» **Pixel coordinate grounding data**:
# # # #

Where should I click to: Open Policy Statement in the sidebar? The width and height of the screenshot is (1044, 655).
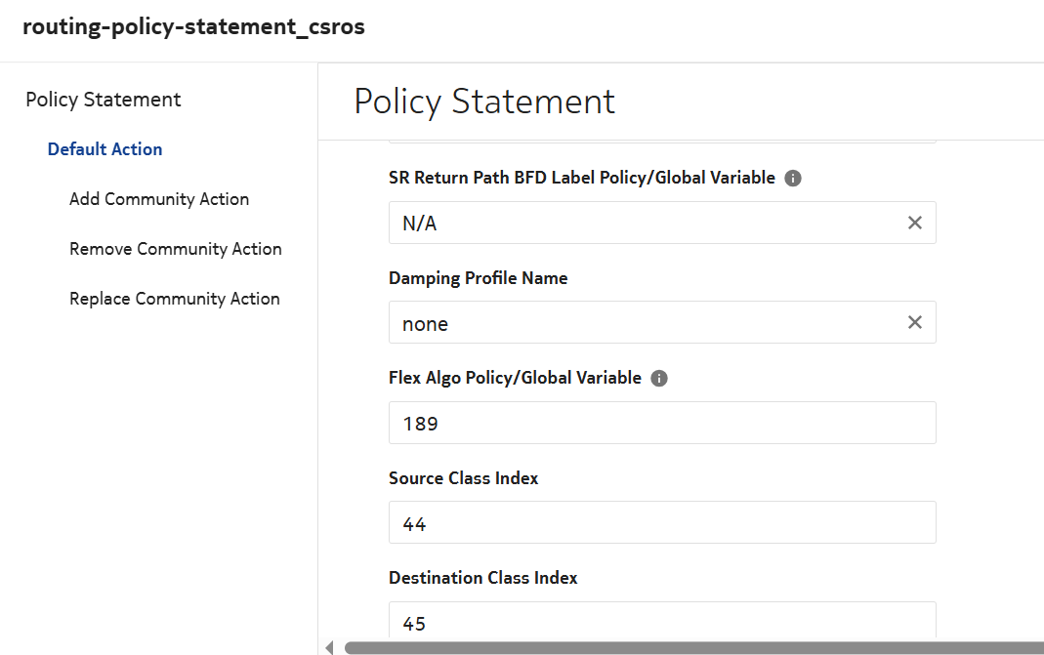[x=104, y=100]
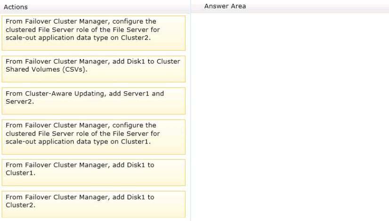The width and height of the screenshot is (389, 221).
Task: Click the 'Server2.' text in Cluster-Aware Updating action
Action: tap(20, 102)
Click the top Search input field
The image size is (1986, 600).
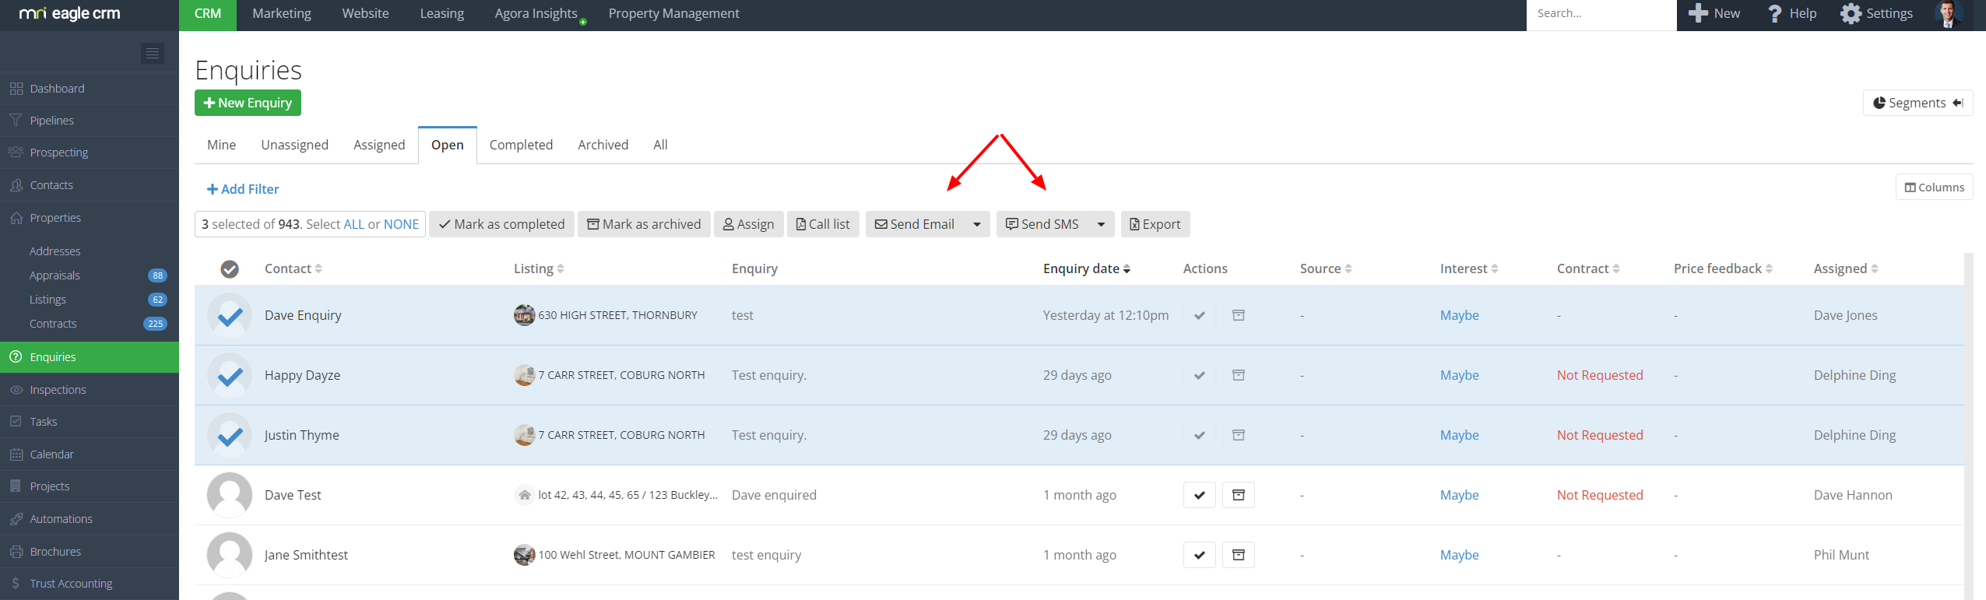tap(1600, 14)
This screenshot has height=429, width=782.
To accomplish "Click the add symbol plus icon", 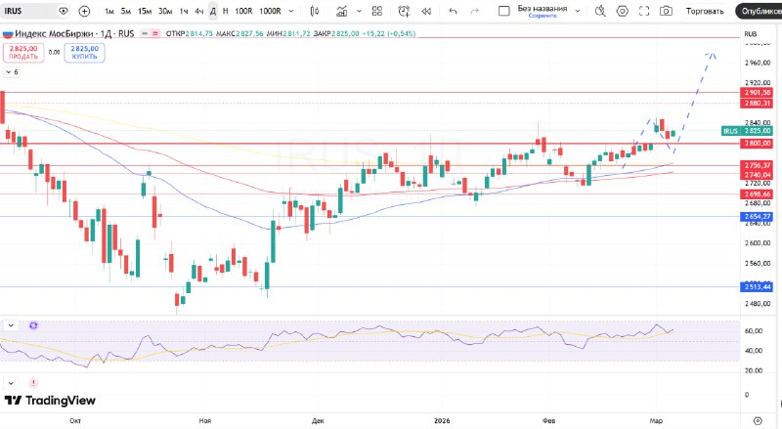I will tap(84, 11).
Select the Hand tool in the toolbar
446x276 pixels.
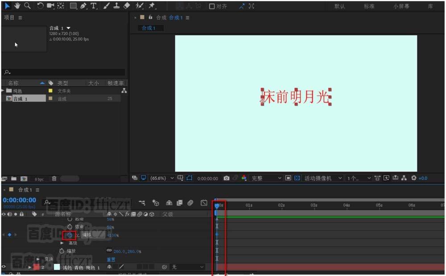tap(17, 6)
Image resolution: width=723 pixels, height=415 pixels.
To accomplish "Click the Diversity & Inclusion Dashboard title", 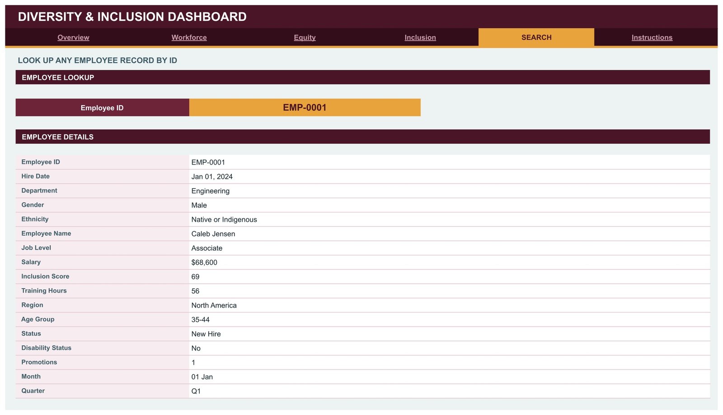I will pos(132,17).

# # # #

» **Problem details**:
In the records above, take every line from the opening one through the line with "This screenshot has height=429, width=782." and repeat it exactly; pictures are not part of the copy.

» **Written reply**:
Where should I click to: Open Policy Statement in the sidebar? The width and height of the screenshot is (1044, 655).
[x=104, y=100]
The width and height of the screenshot is (389, 221).
Task: Click the 'Server2.' text in Cluster-Aware Updating action
Action: tap(20, 102)
Click the top Search input field
The image size is (1986, 600).
tap(1600, 14)
This screenshot has height=429, width=782.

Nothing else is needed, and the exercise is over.